May 5, 2011
May 5, 2011

Is there anyone who is able to explain the value of edge weights? 

I have crawled data of twitter using nodeXL; and convert it to workbook style. During the process, the NodeXL automatically merges data and generates the score of edge weighted and reports it to workbook.

I want to know what the number exactly means... the tutorial says that the number is calculated because of duplication of data. In that case, how can I interpret the number, and these numbers have specific meaning in explanation the relationship of dyads, or followers and followees.

The Merge Duplicate Edges function takes every instance of an edge (some pair "AB") and counts the number of those instance and replaces them all with a single edge ("AB") and a "weight" equal to the count of edges.

In the Twitter data import you can set the importer to collect multiple instances and types of edges.  

NodeXL currently can optionally create edges for each "Follows", "Replies", and "Mentions" event found in the data.  

These events can happen with various frequencies.  "A replies to B", for example, can happen many times, while "A follows B" can only happen once.

I usually do not Merge Duplicate Edges when I look at Twitter data because I like to filter the network based on the different types of edges present.  

Our Merge Duplicate Edges feature is currently very crude.  It cannot merge edges flexibly.  

For example, you might want to merge all follows, replies, and mentions into three different merged edges.  We do not yet do this.

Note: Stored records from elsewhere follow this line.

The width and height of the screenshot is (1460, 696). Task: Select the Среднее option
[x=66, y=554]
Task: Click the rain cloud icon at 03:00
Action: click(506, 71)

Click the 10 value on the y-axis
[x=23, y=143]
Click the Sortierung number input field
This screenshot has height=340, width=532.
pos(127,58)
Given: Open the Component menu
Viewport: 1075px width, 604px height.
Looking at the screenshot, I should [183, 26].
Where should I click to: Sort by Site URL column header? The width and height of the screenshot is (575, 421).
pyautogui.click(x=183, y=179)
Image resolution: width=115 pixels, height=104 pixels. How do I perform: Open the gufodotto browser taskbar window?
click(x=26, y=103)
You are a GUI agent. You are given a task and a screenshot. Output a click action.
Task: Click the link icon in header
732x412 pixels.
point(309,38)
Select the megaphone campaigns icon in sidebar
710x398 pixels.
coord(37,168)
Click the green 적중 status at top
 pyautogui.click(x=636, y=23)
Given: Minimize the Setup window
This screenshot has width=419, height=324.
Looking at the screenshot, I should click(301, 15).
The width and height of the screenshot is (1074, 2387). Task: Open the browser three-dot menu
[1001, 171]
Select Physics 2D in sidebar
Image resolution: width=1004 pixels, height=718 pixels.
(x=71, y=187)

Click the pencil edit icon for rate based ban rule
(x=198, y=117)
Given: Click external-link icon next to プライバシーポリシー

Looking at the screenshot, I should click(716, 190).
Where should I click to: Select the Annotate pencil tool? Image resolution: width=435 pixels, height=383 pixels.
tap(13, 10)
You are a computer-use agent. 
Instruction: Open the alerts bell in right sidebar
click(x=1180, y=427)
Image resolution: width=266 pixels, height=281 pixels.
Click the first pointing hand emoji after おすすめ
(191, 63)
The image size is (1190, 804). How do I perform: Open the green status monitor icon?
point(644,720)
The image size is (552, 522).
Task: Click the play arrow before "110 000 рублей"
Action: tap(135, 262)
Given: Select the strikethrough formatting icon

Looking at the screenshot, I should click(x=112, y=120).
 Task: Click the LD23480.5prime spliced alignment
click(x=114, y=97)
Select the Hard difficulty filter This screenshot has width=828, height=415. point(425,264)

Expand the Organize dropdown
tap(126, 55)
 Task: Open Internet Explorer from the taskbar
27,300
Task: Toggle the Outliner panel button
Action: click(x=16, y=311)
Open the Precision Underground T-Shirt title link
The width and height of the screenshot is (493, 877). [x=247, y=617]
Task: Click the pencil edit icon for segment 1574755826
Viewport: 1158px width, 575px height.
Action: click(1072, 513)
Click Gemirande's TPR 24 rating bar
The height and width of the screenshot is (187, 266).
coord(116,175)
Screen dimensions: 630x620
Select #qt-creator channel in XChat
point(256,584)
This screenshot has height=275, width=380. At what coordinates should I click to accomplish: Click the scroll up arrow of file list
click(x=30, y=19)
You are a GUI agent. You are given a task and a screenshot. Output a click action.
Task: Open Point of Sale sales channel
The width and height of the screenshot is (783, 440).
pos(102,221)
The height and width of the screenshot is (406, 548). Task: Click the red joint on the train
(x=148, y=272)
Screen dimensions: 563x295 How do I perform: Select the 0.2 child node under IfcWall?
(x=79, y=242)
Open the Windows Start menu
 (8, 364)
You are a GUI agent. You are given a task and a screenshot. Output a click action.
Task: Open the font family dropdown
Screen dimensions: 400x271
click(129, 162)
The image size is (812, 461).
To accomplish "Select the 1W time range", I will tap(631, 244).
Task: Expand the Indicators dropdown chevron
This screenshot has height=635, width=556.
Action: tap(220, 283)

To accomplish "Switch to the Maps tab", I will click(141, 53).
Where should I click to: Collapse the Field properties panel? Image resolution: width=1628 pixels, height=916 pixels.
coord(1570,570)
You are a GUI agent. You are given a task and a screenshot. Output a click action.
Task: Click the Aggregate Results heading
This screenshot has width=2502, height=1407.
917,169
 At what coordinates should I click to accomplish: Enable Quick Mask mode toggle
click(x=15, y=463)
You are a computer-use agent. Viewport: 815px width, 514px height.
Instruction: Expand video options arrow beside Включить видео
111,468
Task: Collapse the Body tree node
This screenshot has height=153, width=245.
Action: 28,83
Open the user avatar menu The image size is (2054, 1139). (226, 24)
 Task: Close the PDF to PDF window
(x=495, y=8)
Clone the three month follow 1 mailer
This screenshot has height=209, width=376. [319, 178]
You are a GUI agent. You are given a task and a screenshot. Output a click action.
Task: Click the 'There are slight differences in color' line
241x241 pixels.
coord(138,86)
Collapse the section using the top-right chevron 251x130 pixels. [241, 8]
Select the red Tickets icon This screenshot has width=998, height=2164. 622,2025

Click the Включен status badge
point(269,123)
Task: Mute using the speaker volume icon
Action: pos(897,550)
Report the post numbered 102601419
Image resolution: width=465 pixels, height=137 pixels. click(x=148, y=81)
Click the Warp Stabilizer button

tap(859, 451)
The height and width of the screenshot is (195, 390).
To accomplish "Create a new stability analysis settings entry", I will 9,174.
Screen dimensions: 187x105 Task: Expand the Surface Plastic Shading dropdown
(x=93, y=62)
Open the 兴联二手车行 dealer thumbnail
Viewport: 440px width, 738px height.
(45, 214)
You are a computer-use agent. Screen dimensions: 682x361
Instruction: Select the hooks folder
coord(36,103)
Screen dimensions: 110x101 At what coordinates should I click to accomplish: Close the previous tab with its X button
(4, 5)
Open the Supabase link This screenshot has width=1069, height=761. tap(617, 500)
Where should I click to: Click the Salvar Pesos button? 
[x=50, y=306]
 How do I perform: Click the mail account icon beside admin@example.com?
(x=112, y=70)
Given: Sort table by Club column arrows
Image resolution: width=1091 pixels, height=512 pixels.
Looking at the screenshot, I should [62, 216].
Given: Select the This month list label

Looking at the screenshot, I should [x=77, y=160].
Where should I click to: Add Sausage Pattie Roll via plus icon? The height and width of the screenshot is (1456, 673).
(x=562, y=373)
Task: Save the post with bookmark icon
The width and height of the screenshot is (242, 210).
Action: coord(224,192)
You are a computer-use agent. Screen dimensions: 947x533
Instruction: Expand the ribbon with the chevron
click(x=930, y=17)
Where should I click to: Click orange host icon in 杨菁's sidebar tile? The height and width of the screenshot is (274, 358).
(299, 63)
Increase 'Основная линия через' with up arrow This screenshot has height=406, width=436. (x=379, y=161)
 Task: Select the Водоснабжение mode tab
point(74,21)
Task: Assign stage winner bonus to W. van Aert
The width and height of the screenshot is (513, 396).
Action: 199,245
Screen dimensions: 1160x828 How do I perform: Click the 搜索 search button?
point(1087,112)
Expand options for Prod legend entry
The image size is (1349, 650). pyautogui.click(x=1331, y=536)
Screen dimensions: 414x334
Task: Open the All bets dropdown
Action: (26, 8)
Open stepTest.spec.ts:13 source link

You might want to sum, average, take the max, min, or median some attribute each edge: we do not do this yet.

We plan to address better support for Merge Duplicate Edges in the coming months.  I suggest that some existing Excel features for merging and counting data can be applied now to get the results you need.



In general, edge weights are just numbers that are assigned to the edges in a network graph.  Their meaning depends on what is being studied.  If a graph's vertices represent cities, for example, then the edge weights might be the distances between the city pairs, or the cost of travelling from one city to another.

In NodeXL the graph's vertices sometimes represent people, in which case the edge weights can be used to indicate the strength of the relationship between pairs of people.  For example, when you import a Twitter network using an item on the NodeXL, Data, Import menu, you have the option to create an edge for each of several types of relationships.  If Bill follows John and also replies to John, for example, then your graph will end up with two edges between Bill and John.

In some cases you might want to merge those two edges into a single edge, which you can do with NodeXL, Prepare Data, Merge Duplicate Edges.  NodeXL will replace the two Bill-John edges with a single edge, add an Edge Weight column to the Edges worksheet, and set its value to 2 to indicate that there were actually two edges between Bill and John.  You will lose the two edges' details -- the fact that one was a Follows edge and one was a Replies To edge -- but if you only need to know the strength of the relationship and not the details, then that might be okay.

NodeXL only merges duplicate edges automatically if you use NodeXL, Graph, Automate and check "Merge duplicate edges."  You do not have to merge duplicate edges if it is not appropriate for your particular data.

-- Tony